Alternate Endings are companion pieces to previously written reviews on A Room With No View. They are disagreement, alternative perspectives but whatever they are, they don’t cover the same ground. This Alternate Ending is a companion to Lynsey’s Les Amants du Pont-Neuf review of 24 August.
Though the characters are disconnected from society, in no way does the audience feel disconnected from them. The camera work is close, sometimes too close, for the frame often seems so narrow there is an anxiety swelling in the breast of your reviewer in being blinded to the potential violence that awaits just out of shot. This potentiality is omnipresent.
But I must concede that young love often feels like a close-up of two characters, where everything else is background – out of focus or omitted completely.
When the camera does pan back and the wider world is allowed in that stillness is replaced. There is constant motion. It’s like jumping out of bed to a fire alarm: From nothing to all.
I suppose that is the life of those who call the street ‘home’. Home in this context is more than an affectation, for the bridge really feels like theirs. And in all of Paris our two lovers (les amants) and their facilitator/benefactor are the only vagrants (another French word – to wander) we see.
As Lynsey mentioned, this movie was part of a series by the IFI in Dublin – The Bigger Picture – and chosen on this occasion by IFI projectionist Paul Markey. He gave a short introduction to the film, where among other nuggets revealed to us, that because of filming delays director Leos Carax was forced to recreate a to scale replica the Pont-Neuf (See picture). Paul described this movie as formative early viewing experience, one which described that rinse cycle of emotion we all feel in early adolescence. When I think back to my younger self I can how it could speak to the wildness and freedom I craved from those first loves.
But now, as an adult , I see that ultimately this movie is about control. It is the threat of male violence and the fragility of the male ego driving it. Our male protagonist sabotages attempts by his lover’s family to find her, the renewed promise of saving her failing eyesight does nothing to ameliorate this threat.

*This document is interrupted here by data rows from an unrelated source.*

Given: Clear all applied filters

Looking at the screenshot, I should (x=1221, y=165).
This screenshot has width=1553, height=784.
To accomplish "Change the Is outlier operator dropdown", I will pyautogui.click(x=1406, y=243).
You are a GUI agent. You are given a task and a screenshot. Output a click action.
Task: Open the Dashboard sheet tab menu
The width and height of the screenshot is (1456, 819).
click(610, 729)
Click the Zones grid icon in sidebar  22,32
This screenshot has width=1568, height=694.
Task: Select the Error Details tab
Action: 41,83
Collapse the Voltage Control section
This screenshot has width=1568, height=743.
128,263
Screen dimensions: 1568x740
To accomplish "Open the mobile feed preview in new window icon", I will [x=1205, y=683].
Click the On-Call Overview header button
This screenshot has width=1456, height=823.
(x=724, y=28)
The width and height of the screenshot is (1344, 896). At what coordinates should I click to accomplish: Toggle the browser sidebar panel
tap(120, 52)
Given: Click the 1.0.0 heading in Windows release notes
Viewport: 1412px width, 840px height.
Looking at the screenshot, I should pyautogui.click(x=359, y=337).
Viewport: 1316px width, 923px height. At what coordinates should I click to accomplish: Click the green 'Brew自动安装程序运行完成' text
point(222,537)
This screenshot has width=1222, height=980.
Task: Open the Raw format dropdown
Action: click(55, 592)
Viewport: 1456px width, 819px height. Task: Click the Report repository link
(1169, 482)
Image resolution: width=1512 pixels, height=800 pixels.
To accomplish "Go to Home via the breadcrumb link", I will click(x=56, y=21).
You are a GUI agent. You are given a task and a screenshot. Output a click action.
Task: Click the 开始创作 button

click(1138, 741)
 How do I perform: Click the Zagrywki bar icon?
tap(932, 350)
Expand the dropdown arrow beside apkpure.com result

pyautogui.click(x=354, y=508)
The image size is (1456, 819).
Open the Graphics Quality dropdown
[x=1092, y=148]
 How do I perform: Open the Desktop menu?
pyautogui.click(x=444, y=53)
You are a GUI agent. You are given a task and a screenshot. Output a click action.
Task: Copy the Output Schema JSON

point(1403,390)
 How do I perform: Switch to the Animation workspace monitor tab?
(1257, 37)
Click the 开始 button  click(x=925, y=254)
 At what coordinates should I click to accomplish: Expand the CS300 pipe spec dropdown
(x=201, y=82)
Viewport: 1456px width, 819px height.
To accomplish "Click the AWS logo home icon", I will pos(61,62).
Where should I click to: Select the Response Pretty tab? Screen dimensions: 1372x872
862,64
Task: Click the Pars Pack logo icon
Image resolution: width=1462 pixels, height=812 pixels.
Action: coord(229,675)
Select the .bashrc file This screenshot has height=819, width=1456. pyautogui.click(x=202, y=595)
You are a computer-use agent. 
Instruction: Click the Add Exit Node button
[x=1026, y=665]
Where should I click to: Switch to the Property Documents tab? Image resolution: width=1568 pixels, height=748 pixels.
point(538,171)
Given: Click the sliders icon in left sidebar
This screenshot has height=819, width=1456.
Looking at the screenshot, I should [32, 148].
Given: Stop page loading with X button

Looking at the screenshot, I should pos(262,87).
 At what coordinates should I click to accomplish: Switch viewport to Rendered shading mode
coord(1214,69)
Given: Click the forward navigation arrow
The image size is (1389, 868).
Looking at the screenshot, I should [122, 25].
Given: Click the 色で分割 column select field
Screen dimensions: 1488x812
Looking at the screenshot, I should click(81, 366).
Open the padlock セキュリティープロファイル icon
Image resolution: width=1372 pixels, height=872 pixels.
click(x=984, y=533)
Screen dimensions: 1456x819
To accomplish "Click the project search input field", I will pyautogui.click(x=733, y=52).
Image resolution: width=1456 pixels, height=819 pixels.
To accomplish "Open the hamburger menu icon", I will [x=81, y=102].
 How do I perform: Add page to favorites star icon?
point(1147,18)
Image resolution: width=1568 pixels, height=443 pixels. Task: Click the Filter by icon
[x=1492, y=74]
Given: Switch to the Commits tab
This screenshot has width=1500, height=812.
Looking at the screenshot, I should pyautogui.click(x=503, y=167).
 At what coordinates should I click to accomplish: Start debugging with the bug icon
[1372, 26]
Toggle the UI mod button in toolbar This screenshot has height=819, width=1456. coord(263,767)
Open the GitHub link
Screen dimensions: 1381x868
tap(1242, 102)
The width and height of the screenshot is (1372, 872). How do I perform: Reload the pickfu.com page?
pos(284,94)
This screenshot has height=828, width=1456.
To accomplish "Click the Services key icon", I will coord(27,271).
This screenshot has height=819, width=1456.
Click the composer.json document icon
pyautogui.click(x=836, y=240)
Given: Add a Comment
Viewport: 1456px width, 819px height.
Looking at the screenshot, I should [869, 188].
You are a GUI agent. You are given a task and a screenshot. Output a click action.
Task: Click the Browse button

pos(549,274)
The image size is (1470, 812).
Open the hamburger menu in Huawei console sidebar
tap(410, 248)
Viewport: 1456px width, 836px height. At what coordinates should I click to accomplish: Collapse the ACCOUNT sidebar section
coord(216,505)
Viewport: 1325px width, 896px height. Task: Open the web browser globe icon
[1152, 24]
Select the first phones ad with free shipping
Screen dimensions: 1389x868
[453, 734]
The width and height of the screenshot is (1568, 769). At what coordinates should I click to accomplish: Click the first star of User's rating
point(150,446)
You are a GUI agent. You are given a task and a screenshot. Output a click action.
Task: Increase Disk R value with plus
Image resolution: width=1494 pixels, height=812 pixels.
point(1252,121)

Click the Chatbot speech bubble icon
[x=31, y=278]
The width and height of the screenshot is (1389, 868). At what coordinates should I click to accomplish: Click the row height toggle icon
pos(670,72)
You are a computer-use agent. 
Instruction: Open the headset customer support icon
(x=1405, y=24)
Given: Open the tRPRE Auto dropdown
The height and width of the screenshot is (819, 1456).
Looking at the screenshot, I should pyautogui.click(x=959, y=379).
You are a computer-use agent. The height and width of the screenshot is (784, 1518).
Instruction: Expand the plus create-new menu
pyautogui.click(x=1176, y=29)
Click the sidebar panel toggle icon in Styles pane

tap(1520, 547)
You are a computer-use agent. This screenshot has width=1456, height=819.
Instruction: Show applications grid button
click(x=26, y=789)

Even at the end reunited and reformed, the prospect of losing her, even if only for a night back to a normality that he is incapable of conforming to, he threatens her life by catapulting both himself and her into the January Seine. In the last scenes they ‘lovingly’ decide to head to pastures new. However, it is our protagonist’s control of his lover through violence that has reduced her agency and removed choice. In a way it’s fitting. They are, in a sense, riding off into the sunset and in Hollywood that often means violent means to justify peaceful ends.